A quoi sert une berceuse? A endormir les enfants? Oui, mais pas seulement, en tout cas pour les Vietnamiens. A travers les berceuses, l’adulte transmet à l’enfant des valeurs culturelles et spirituelles accumulées au fil des générations. Une fois acquises, celles-ci contribueront à façonner personnalité de l’enfant. Au Vietnam, les responsables culturels sont en train de développer un projet visant à préserver les berceuses dans la vie moderne.

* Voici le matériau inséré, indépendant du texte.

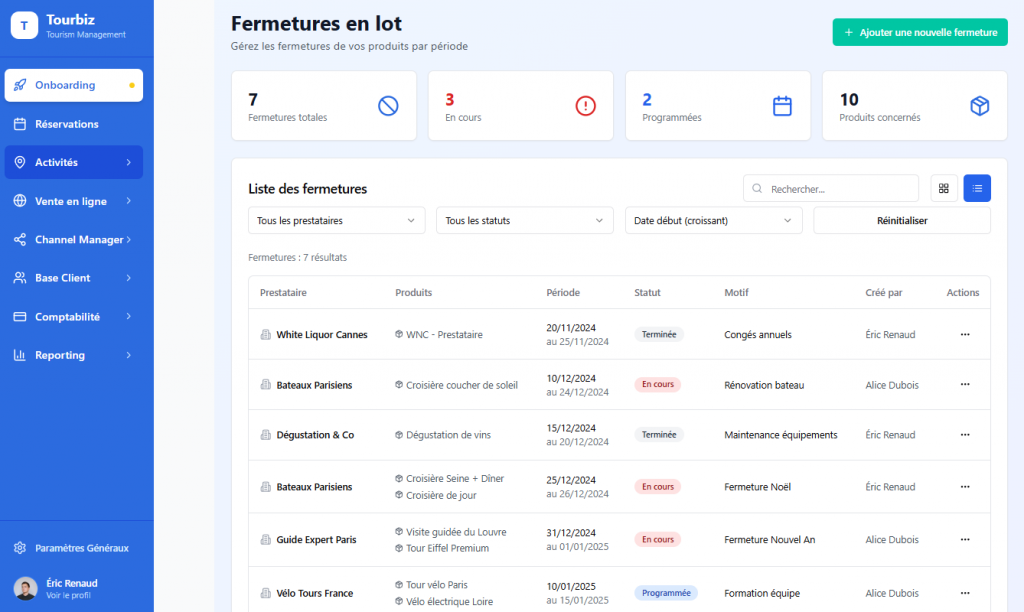This screenshot has height=612, width=1024.
Task: Open actions menu for White Liquor Cannes
Action: (964, 335)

De tous les chants populaires qui se transmettent de généation en génération, la berceuse est la plus ancienne. A travers leurs berceuses, la mère ou la grand-mère exprime à l’enfant tout leur amour et toute leur tendresse. Une musique simple mais riche en sentiments, dont les paroles sont souvent issues de comptines ou d’autres airs populaires qui évoquent des scènes de la vie rurale: la rivière, la lune, le champ, l’herbe, le bambou, la cigogne… Selon l’artiste Pham Hong Phuong, chargé de cours à l’Ecole normale centrale de musique et de peinture, un enfant qui grandit dans un tel environnement affectif a toutes les chances de devenir à son tour un adulte attentionné: “Pendant la guerre, j’ai fui la ville pour me réfugier dans la province de Phu Tho. C’était en été. L’électricité était souvent coupée. Les mères et les grand-mères rafraîchissaient leurs enfants avec un éventail, en chantant des berceuses. Cette musique douce était rythmée par les mouvements de la main ou du hamac. Tout en chantant, la mère ou la grand-mère caressait la tête ou le dos de l’enfant, pour l’aider à dormir plus facilement. Elles n’étaient pas forcément chanteuses, mais leur voix exprimait toujours quelque chose. Pour moi, c’est un souvenir impérissable.”
Belles mais fragiles, les berceuses se raréfient. Le professeur et musicologue Tran Van Khe, qui a consacré presque toute sa vie à la recherche sur la musique traditionnelle, raconte: “En 1976, je suis rentré au pays après 25 ans. J’ai eu alors l’occasion de traverser le pays du Nord au Sud. Et j’ai été stupéfait de constater que les mères ne chantaient plus de berceuses. A cause des conditions particulières de l’époque, à cause d’un nouveau mode de vie, à cause de la guerre, les mères ne berçaient plus leurs enfants. C’était pour moi une grande perte car la berceuse constitue la première éducation musicale que la mère donne à son enfant. Alors que le lait maternel nourrit l’enfant, la berceuse nourrit son subconscient en poésie et en musique populaire.”
Transmise oralement, chaque berceuse a de multiples versions. Avec la modernisation, le rythme de la vie s’accélère. Les mères d’aujourd’hui consacrent moins de temps pour leurs enfants, si bien que l’apprentissage des berceuses tend à disparaître. Face à cette situation, le ministère de la Culture, des Sports et du Tourisme collabore actuellement avec les localités pour promouvoir cet art populaire en organisant par exemple des festivals. Cao Thi Hien est une artiste très motivée dans ce domaine: “Nous apprenons aux jeunes mamans des berceuses. Les paroles sont empreintes d’humanisme, et insufflent à l’enfant l’amour de la famille et du pays. Maintenant, peu de mères savent chanter des berceuses, nous espérons donc remédier à cette situation en appelant tout le monde à contribuer à la sauvegarde de cet art traditionnel.”
Les berceuses sont en effet un héritage précieux qu’il faut mettre en valeur. Car, comme le dit si bien l’artiste Pham Hong Phuong, nous ne vivons pas dans le passé, nous n’obligeons personne à s’enfermer à l’intérieur des haies de bambou du village, nous comprenons que la société doit évoluer, mais tout ce qui constitue le terreau de la culture nationale doit pouvoir permettre de nourrir la personnalité de l’homme. Et les berceuses sont une partie de ce terreau.